Le projet de traité « transatlantique » a fait couler beaucoup d’encre. Le « transpacifique », beaucoup moins. Ils ont pourtant un point en commun qui est crucial. Washington. 1943
« J’analyse le système global du commerce comme une machine de guerre. » Traduction libre de la salve ouvrant le livre de combat que, sous un titre qui résume cela [1] , Yash Tandon vient de publier sur la question du commerce mondial en tant que « arme de destruction massive (…) des nations riches d’Occident contre le reste du monde ». Il faut garder cela en mémoire.
Sans cela, on n’y comprendra rien. On ne comprendra rien à la raison d’être de l’Organisation mondiale du Commerce, rien non plus aux traités qui se sont succédés dans son sillage, ni rien, pour atterrir dans l’actualité du jour, au projet de « partenariat » transatlantique entre les États-Unis et l’Union européenne, en abrégé TTIP ou TAFTA [2]. C’est une guerre des riches contre tous les autres, ce n’est rien d’autre que de l’impérialisme sous des habits neufs. Yash Tandon le précisera au fil des pages.
Vu de Bruxelles
Le TTIP n’est pas entièrement inconnu sous nos latitudes. Plus de trois millions de personnes ont fait en Europe l’effort de s’informer pour ensuite signer une pétition contre. Ou plutôt : pour. Pour l’arrêt immédiat des négociations [3] . Une autre pétition, les contestataires réclamant cette fois d’être entendus par les organes de décision de l’Union européenne, a recueilli en moins de deux mois un million de signatures – pour aussitôt se voir opposer une fin de non recevoir par les excellences desdits organes [4] . C’est – mettons – dans le droit fil des pratiques usuelles en ces tours d’ivoire.
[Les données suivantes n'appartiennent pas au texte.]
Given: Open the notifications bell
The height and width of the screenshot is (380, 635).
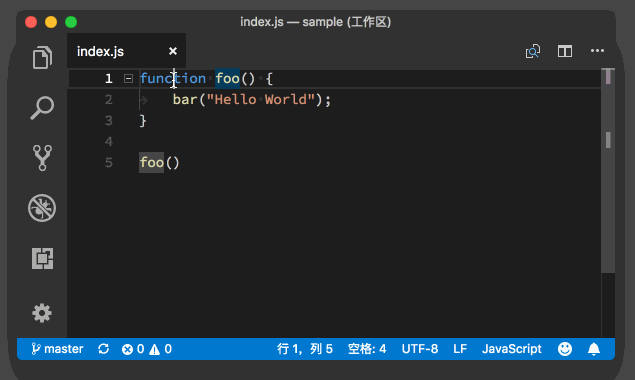Looking at the screenshot, I should pyautogui.click(x=594, y=349).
La commissaire au commerce Cecilia Malström a voici peu condensé cela en quelques mots lorsque, confrontée par John Hilary, de l’association britannique War on Want, au gouffre existant entre son intransigeance pro-TTIP et l’opposition massive des citoyens, elle lui a répondu : « Je ne reçois pas mon mandat des peuples européens » [5] . Il arrive au rois, et aux reines, d’être nus. De dire tout haut ce qu’ils pensent tout bas.
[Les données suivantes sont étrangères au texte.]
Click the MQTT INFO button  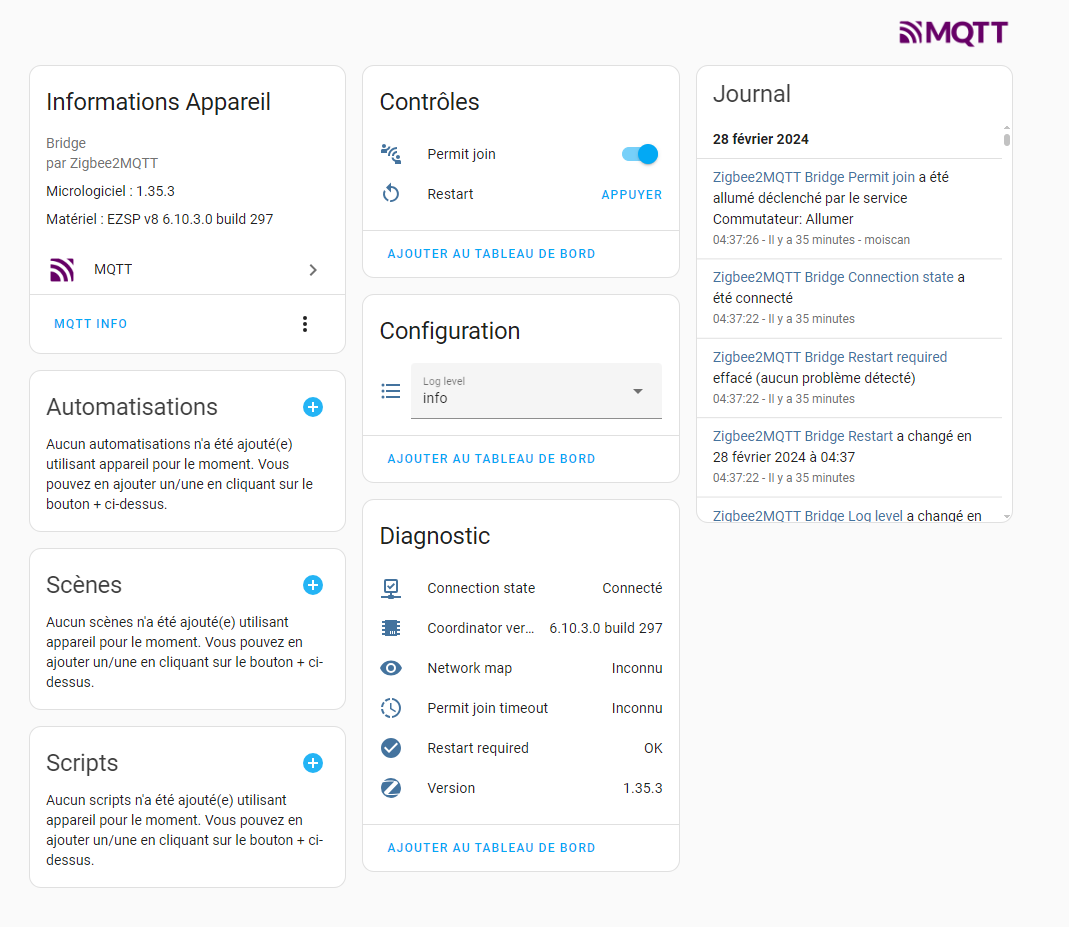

Dans les actes, l’Union européenne, ce grand Marché commun, ne fait pas preuve de moins d’arrogance. Exemple récent que la première session, du 5 au 10 juillet 2015, du groupe intergouvernemental chargé, au sein des Nations unies, d’élaborer un instrument international juridiquement contraignant pour réglementer les activités des sociétés transnationales, un vieux rêve porté par les nations prolétaires du Sud depuis des lustres et que l’Équateur a réussi à remettre à l’agenda. L’Union européenne s’y est distingué en cherchant à conditionner sa participation par une série de manœuvres dilatoires pour, dès lors qu’un compromis s’est dessiné afin de rencontrer ses exigences, ensuite boycotter la séance durant tout le reste de la semaine, comme la plupart des États occidentaux d’ailleurs. En rapportant « l’incident » [6], le Cetim ne s’en étonnera guère, l’empressement de ces États à ce montrer « proactifs lorsqu’il s’agit de promouvoir les intérêts des sociétés transnationales en négociant de nouveaux traités de libre-échange et d’investissement » n’étant plus à démontrer.
Vu de Washington
Dans le cas du projet de traité de libre-échange et d’investissement transatlantique, les choses se présentent un peu différemment. C’est sans aucun doute, par un titre qui résume tout, la revue Alternatives économiques qui l’a au mieux mis en évidence. Au lendemain de la signature, le 5 octobre 2015, du versant oriental dudit traité, la revue en a ramassé l’analyse en sept mots : « Partenariat transpacifique : la Chine et l’Europe hors-jeu » [7].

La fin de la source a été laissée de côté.